## EXERCISE PROMPT:
Given the entries that follow, write out exactly the lines starting at the one containing "Task: Pick February 11 with ¥618 fare" and ending at the one containing "Given: Click the Spain flag on Alonso's card", both ends included, and only those.

○ ○ ○ ○ ○

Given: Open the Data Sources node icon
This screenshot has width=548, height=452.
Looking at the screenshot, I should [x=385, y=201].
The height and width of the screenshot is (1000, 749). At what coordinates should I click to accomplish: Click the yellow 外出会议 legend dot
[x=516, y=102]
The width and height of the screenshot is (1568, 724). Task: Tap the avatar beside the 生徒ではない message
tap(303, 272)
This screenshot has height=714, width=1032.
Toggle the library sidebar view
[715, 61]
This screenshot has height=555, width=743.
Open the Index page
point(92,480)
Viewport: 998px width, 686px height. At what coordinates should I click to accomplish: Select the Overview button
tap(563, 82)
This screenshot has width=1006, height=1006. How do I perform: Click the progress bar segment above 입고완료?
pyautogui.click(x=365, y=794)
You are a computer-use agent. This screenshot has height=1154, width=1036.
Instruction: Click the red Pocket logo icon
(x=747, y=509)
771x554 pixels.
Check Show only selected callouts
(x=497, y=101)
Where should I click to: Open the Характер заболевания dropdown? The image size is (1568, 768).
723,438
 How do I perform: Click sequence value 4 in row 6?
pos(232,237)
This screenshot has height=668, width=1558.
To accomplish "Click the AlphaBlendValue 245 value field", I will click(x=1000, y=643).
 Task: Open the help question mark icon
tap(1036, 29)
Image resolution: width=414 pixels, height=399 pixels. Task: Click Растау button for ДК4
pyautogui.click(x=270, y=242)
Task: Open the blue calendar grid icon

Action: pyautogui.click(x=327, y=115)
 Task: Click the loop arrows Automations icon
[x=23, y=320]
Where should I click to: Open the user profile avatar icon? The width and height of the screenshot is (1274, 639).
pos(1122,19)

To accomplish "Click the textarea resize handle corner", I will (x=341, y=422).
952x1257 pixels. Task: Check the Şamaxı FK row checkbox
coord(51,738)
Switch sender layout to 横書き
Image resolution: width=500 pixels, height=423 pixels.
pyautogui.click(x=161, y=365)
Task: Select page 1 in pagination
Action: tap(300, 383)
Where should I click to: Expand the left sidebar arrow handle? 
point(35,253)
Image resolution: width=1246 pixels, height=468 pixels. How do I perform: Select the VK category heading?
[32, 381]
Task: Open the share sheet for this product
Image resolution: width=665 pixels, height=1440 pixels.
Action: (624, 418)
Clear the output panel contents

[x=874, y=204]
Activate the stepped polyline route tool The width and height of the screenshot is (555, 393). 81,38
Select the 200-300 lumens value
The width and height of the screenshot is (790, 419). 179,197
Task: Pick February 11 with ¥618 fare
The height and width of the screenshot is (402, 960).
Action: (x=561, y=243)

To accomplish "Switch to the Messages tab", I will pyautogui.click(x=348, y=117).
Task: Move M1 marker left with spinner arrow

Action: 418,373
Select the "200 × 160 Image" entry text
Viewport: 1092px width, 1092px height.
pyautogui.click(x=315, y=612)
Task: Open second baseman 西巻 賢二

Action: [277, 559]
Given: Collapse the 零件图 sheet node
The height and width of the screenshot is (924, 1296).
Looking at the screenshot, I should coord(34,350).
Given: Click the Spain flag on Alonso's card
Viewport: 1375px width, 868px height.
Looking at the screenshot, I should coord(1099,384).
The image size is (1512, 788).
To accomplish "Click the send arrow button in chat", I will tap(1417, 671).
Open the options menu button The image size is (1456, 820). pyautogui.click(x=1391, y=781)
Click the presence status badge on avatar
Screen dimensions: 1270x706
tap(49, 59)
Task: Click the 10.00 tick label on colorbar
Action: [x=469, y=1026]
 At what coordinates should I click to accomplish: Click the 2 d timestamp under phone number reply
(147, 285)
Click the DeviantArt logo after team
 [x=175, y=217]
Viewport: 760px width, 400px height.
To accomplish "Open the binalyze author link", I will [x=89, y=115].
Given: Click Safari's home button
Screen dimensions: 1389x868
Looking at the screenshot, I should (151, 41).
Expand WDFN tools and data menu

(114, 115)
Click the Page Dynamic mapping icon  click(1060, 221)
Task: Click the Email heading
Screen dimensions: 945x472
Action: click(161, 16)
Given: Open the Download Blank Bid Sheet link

○ ○ ○ ○ ○

## TASK SOLUTION:
Task: Pick February 11 with ¥618 fare
The height and width of the screenshot is (402, 960).
Action: (x=561, y=243)

To accomplish "Switch to the Messages tab", I will pyautogui.click(x=348, y=117).
Task: Move M1 marker left with spinner arrow

Action: 418,373
Select the "200 × 160 Image" entry text
Viewport: 1092px width, 1092px height.
pyautogui.click(x=315, y=612)
Task: Open second baseman 西巻 賢二

Action: [277, 559]
Given: Collapse the 零件图 sheet node
The height and width of the screenshot is (924, 1296).
Looking at the screenshot, I should coord(34,350).
Given: Click the Spain flag on Alonso's card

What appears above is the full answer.